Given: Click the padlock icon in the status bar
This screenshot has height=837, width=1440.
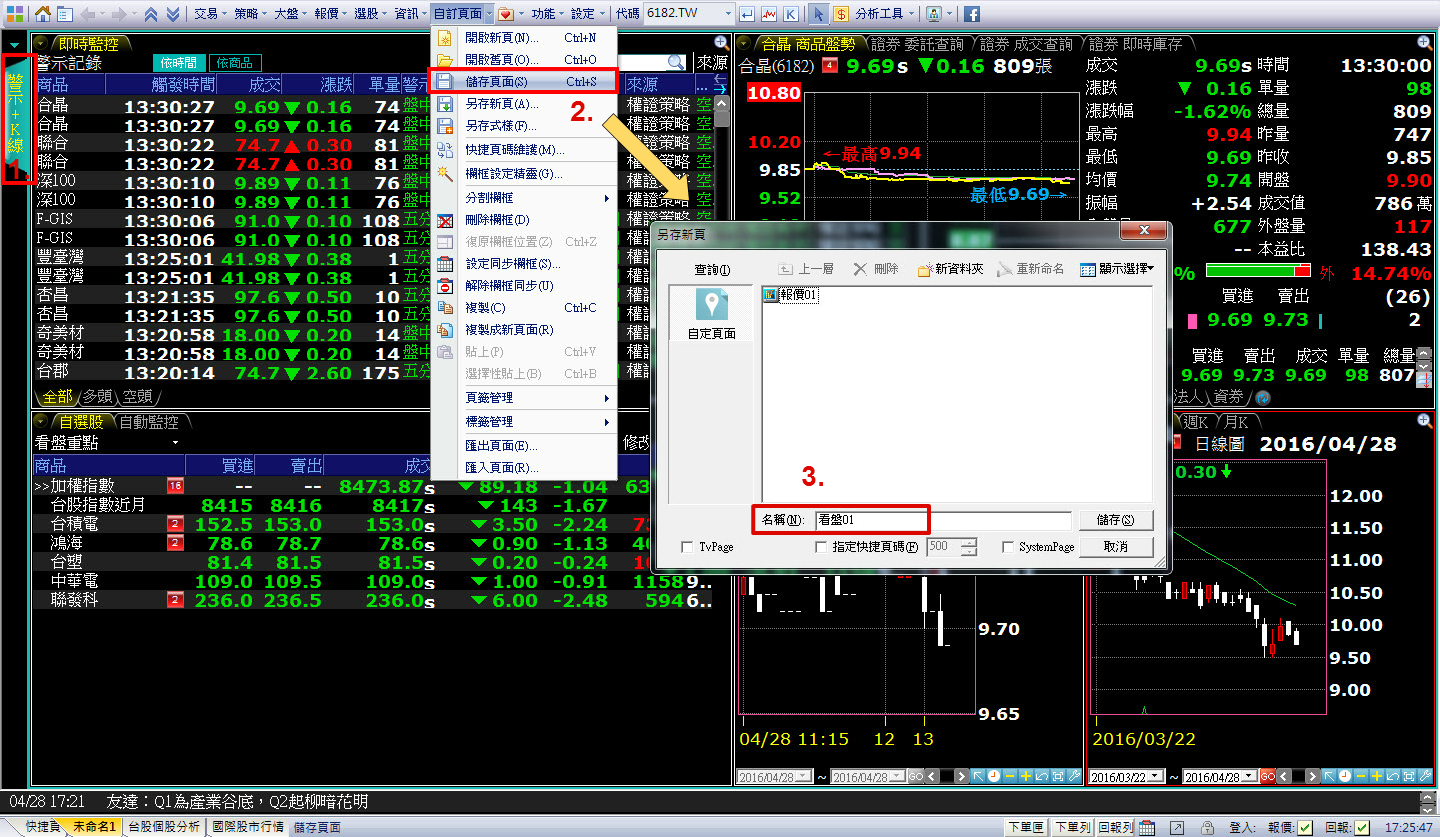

----------------------------------------

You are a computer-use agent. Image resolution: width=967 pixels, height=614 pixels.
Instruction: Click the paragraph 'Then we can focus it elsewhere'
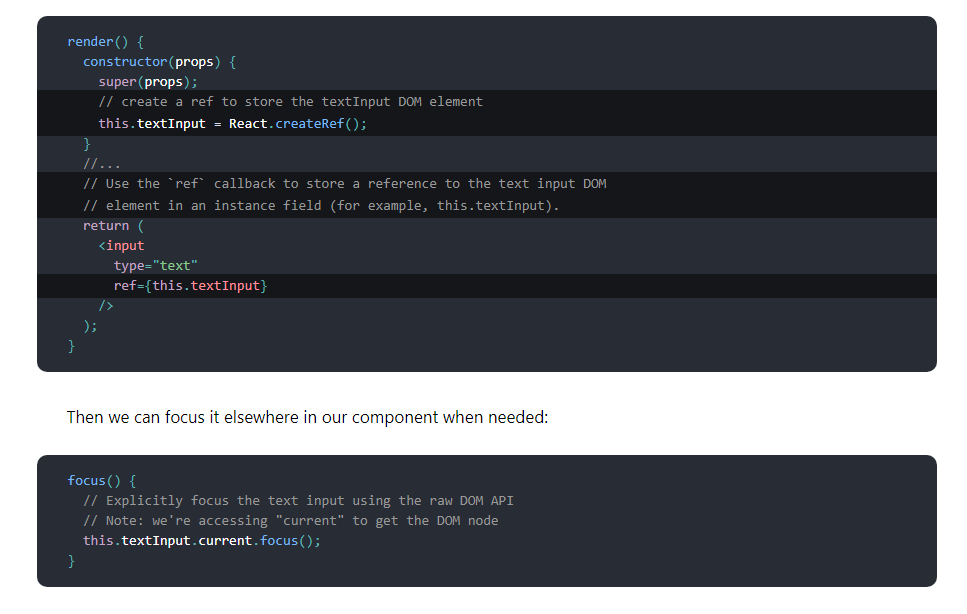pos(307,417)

----------------------------------------

ASSIGNED TASK
Your response should contain each line of the listing in which the word "width" occurs.

TASK ANSWER
This screenshot has height=837, width=1440.
You are a computer-use agent. Image resolution: width=967 pixels, height=614 pixels.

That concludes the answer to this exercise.